Task description | The expected output is each line from the one containing "You are a computer-use" to the last line of the data below, set down exactly, minus the pictures.

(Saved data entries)
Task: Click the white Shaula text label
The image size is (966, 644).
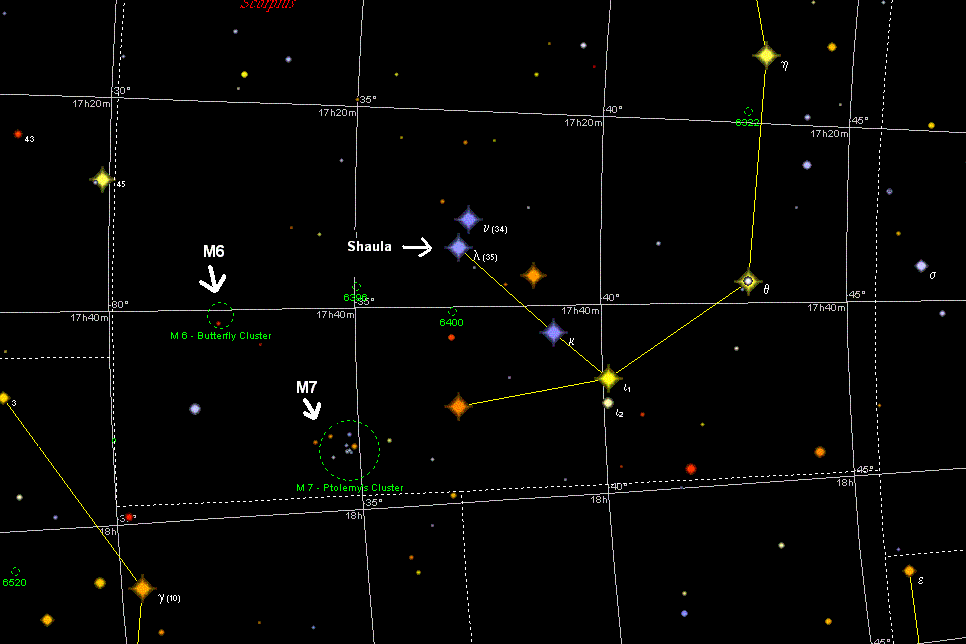Action: [369, 247]
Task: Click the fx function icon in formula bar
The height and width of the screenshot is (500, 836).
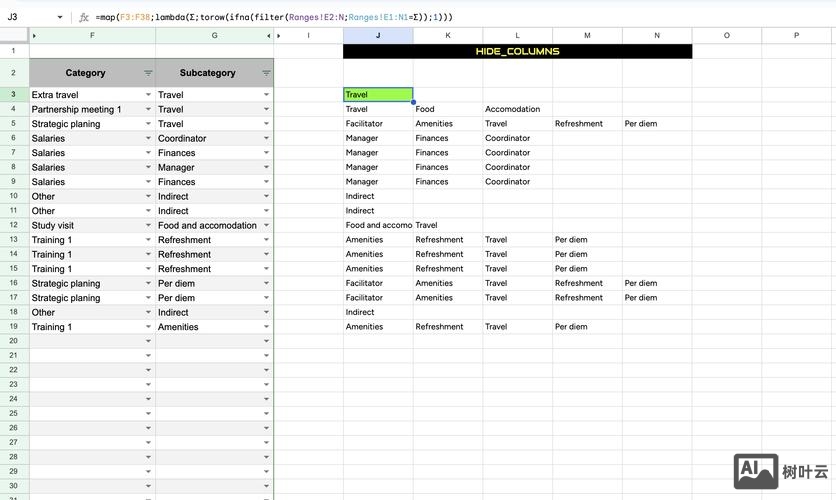Action: point(84,17)
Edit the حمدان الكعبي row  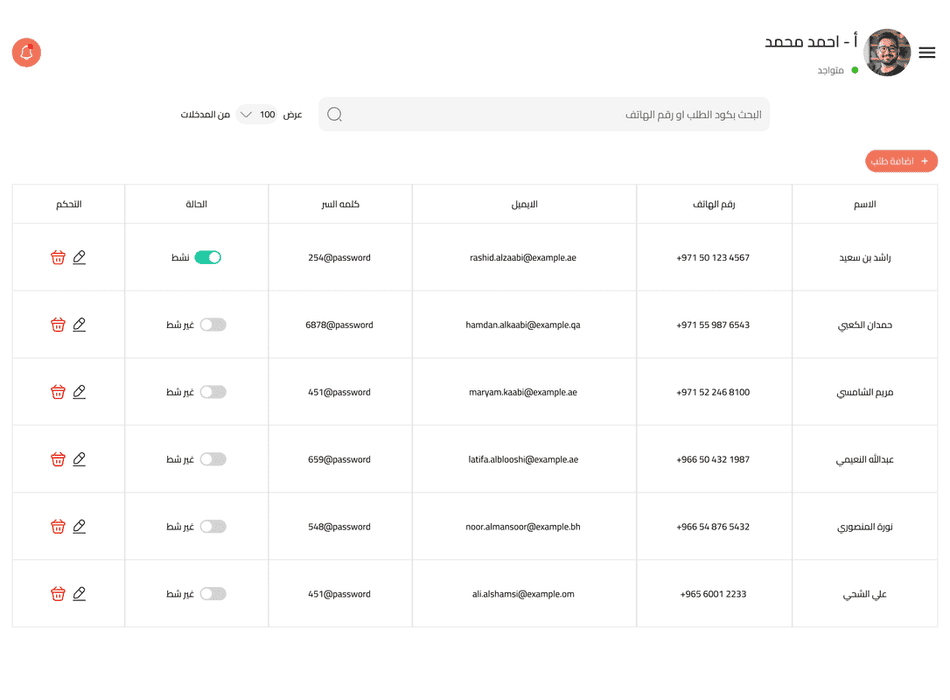(79, 324)
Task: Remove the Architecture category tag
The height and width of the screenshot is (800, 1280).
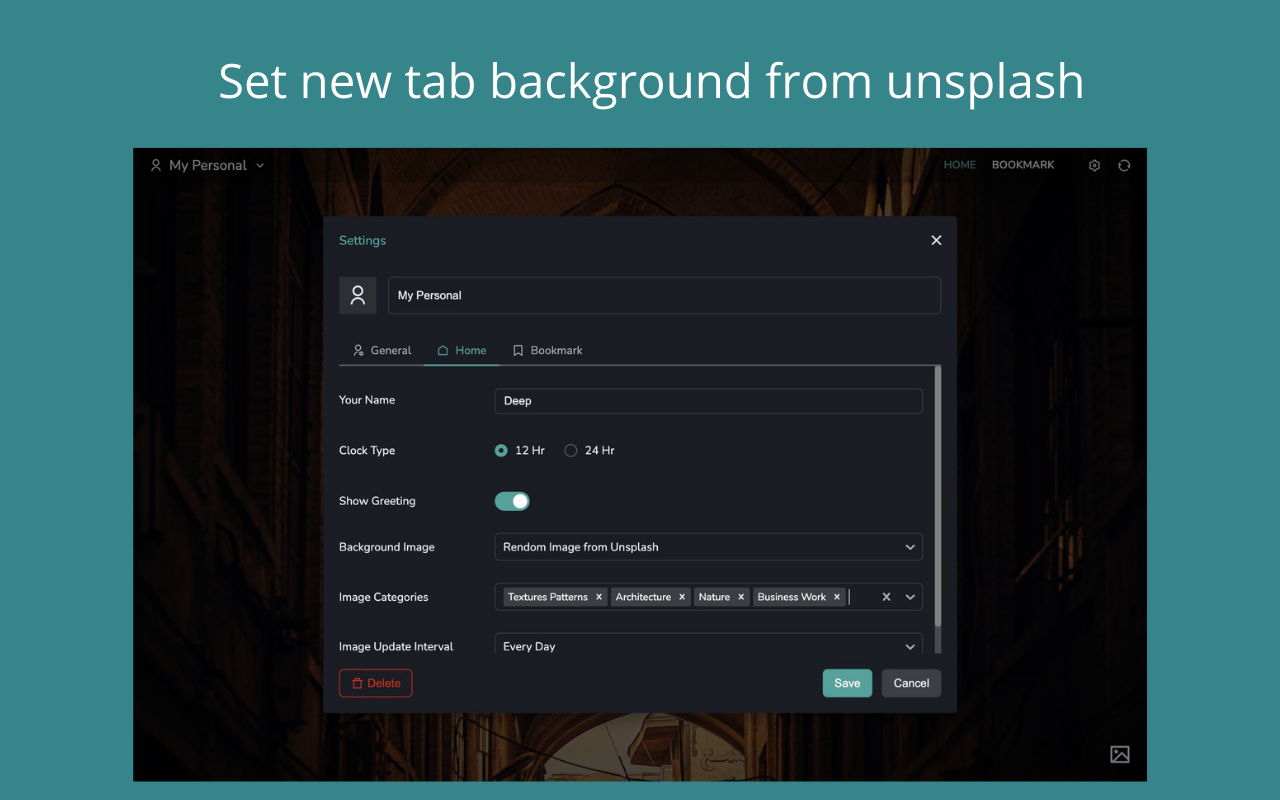Action: pos(681,596)
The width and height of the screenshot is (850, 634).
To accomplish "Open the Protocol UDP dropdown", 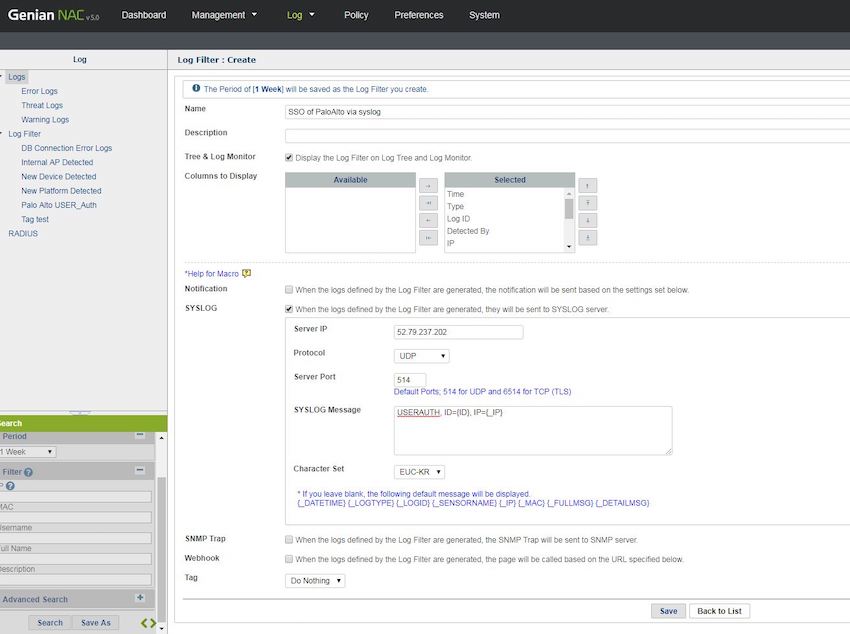I will pyautogui.click(x=422, y=356).
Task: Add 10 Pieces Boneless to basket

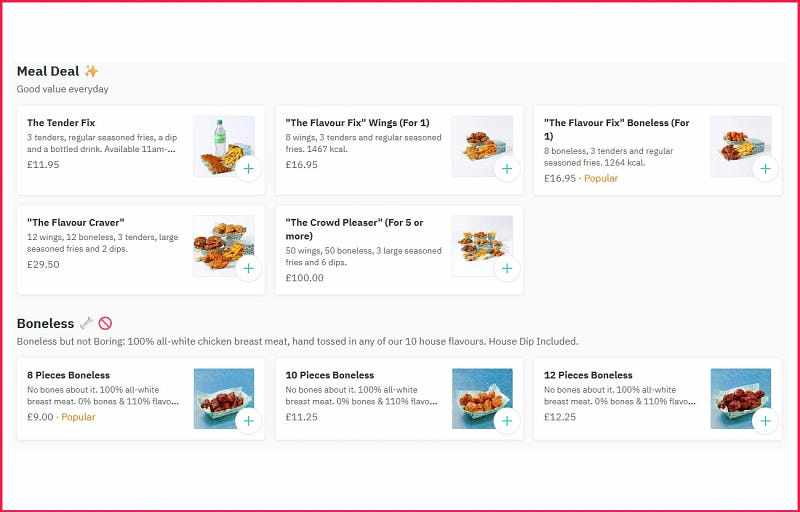Action: pyautogui.click(x=506, y=421)

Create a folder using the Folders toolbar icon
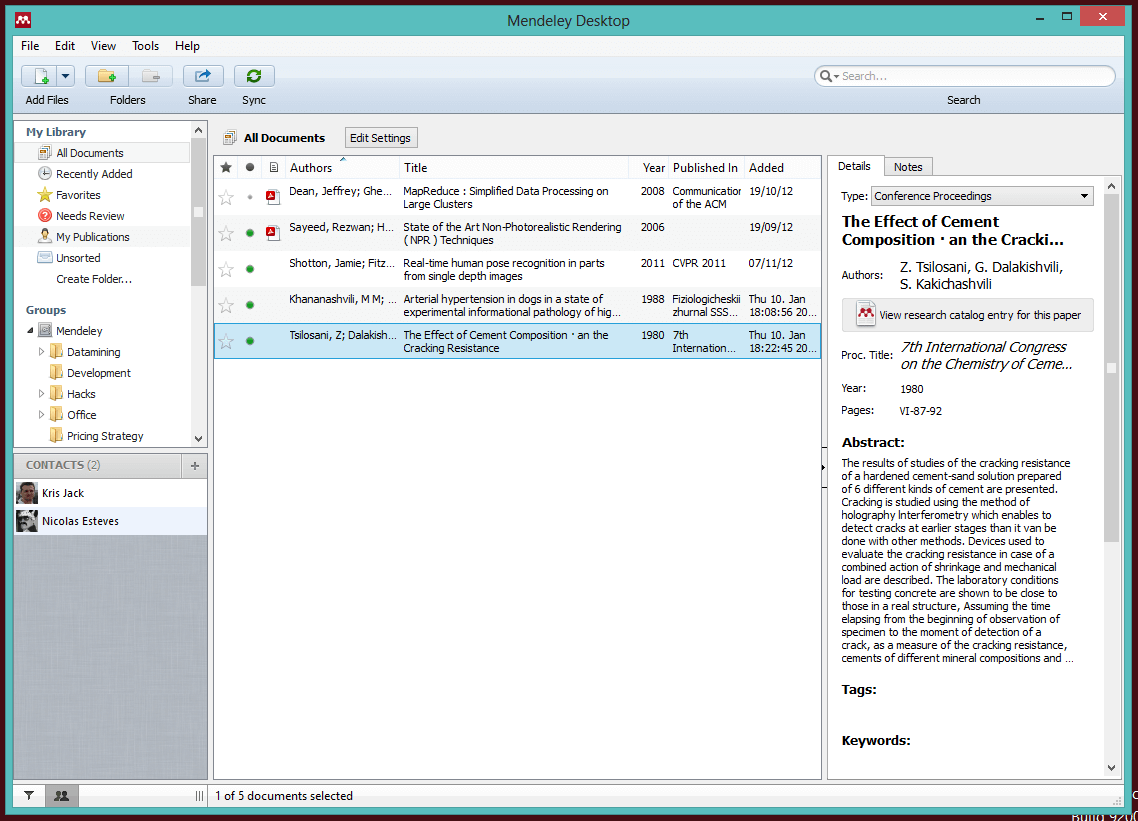pyautogui.click(x=106, y=75)
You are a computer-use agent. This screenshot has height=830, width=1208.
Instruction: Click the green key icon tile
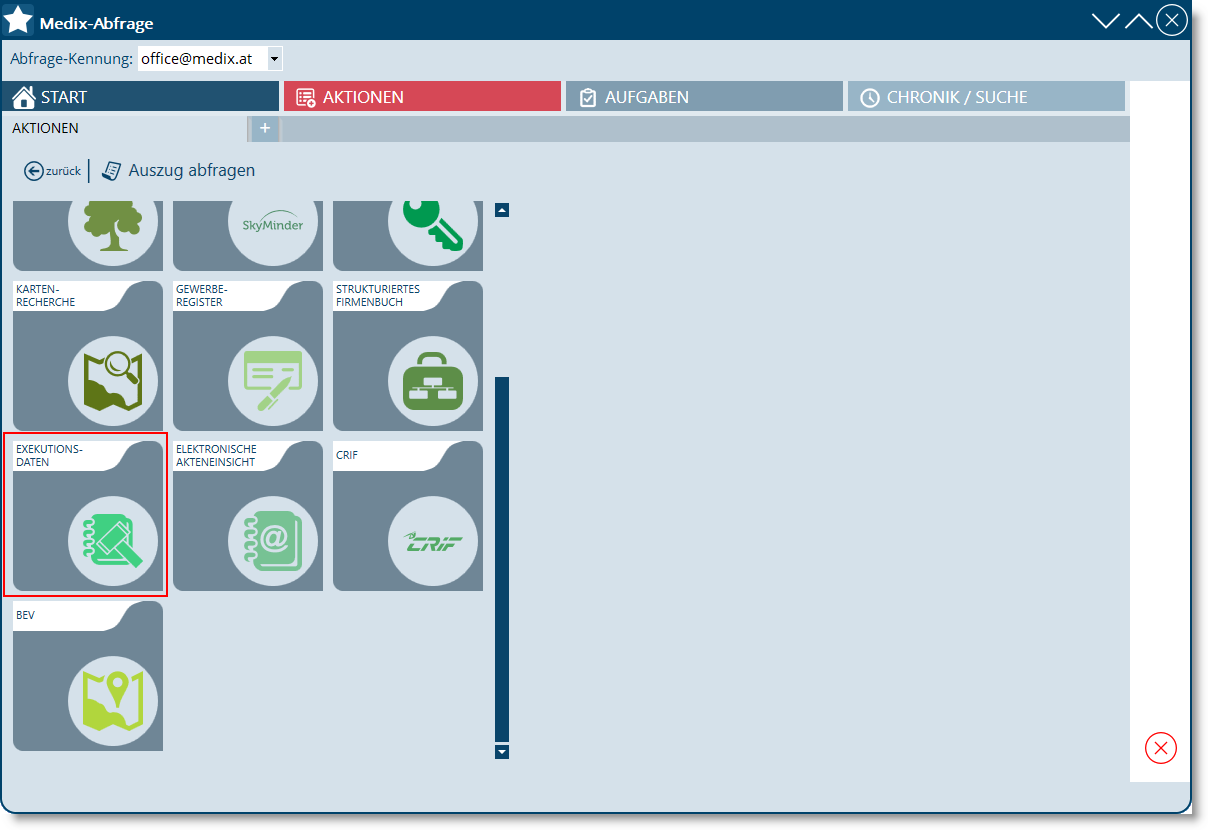coord(408,234)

Result of the task |
You are a computer-use agent. This screenshot has height=830, width=1208.
Instruction: Click the green key icon tile
coord(408,234)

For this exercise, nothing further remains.